Backing up WordPress has become something of a niche market in the plugin realm of the WP ecosystem. But there’s no need to bog down your Raspberry Pi even more when you can back up your site and database natively (for Ghost too).

First – Create a backup bash script

First, create a bash script (.sh) in /home/user/ (i.e. /home/pi/) directory that will do two things:

  1. Compressed the entire site or directory using tar and save a copy; and
  2. Execute an mysqldump of the WordPress or Ghost database.

Both the tar.gz file and the database.sql output will be saved with a timestamp appended to the filename. Create the bash script using your preferred editor (I use nano for my examples) and named it as backupmysite.sh:

sudo nano backupmysite.sh

#!/bin/bash
#Backup my website data
#START
  tar -czf /home/user/wordpress-$(date +%Y%m%d).tar.gz /var/www/html/*
  mysqldump -u username -ppassword database_name > database_name_$(date +'%Y%m%d').sql
#END

You need to remember to replace username and password with your actual database access credentials, and replace database_name with actual database name you used. Your /home/user/ with the actual user directory you used (e.g. mine is /home/pi since I’m useing pi as my user).
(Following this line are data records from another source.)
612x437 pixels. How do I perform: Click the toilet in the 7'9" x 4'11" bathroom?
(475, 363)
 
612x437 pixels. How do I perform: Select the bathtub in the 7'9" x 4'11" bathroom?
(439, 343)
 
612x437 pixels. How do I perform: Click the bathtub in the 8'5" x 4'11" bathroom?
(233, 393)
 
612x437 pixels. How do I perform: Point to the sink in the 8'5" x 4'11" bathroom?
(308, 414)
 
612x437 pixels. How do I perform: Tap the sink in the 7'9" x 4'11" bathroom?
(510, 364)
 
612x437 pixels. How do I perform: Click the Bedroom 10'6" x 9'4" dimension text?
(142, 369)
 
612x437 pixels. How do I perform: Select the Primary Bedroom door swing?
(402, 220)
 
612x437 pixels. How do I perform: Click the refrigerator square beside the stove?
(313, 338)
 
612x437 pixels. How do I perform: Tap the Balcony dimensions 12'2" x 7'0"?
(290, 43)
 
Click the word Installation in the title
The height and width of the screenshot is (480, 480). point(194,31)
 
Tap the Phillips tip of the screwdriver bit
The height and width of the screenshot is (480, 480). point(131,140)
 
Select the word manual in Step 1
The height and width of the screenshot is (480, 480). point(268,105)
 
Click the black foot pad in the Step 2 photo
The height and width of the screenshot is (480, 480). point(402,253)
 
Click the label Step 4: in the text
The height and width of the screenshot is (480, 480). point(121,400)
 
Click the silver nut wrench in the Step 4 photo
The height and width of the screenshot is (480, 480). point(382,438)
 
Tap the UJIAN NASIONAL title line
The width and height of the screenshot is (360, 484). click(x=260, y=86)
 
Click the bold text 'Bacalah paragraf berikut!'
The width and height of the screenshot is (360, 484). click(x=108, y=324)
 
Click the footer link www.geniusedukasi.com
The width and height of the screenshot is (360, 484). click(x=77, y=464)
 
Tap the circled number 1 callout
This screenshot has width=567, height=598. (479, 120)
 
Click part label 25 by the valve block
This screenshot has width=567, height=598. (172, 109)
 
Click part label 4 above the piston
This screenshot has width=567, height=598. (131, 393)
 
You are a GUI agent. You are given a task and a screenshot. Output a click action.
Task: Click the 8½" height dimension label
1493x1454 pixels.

Save the file with a Control+X, Y, and Enter and make the file executable with:

chmod +x /home/user/backupmysite.sh

You may or may not have to change the ownership of the file depending on your user permission.

You can execute /home/user/backupmysite.sh to ensure the script will be run properly with:

./backupmysite.sh

We’ll now setup a schedule so that it will backup the data automatically according to our preset schedule.

Step 2 – Setup a cron entry

Cron is one of several Linux tools for configuring scheduled tasks. Run the following command to edit the cron table:

crontab -e

The first time you run crontab you’ll be prompted to select a text editor; choose nano.

A cron entry consists of six parts: minute, hour, day of month, month of year, day of week, and the command to be executed. Here’s a little graph:

m h dom mon dow   command
* *  *   *   *   command to execute
┬ ┬  ┬   ┬   ┬
│ │  │   │   │
│ │  │   │   │
│ │  │   │   └───── day of week (0 - 7) (0 to 6 are Sunday to Saturday, Sunday is 0 or 7)
│ │  │   └────────── month (1 - 12)
│ │  └─────────────── day of month (1 - 31)
│ └──────────────────── hour (0 - 23)
└───────────────────────── min (0 - 59)

Move the cursor to the end of the file to input a cron entry as show below:

0 3 * * 0 /home/user/backupmysite.sh

This cron entry would run our backupmysite.sh script every Sunday at 0300. You can adjust the frequency of backup based on your needs, but once a week is sufficient enough for my little sites. Save the file and quit the editor (Control + X, Y, and Enter).

You can view your currently saved schedule(s) with:

crontab -l

Step 3 – Download the backup to another computer

By now you have a working backup solution that run once a week and save the files at you /home/user/ directory. You could download the backup files regularly (weekly, monthly at your wish) to your local computer using any SFTP or FTP client. I use Syncthing to back mine up to another sever.

There you have it, a simple WordPress backup solution in 3 steps. And thanks to e-tinkers for the original post that I’ve updated for my own use (at the time of writing this his site was down).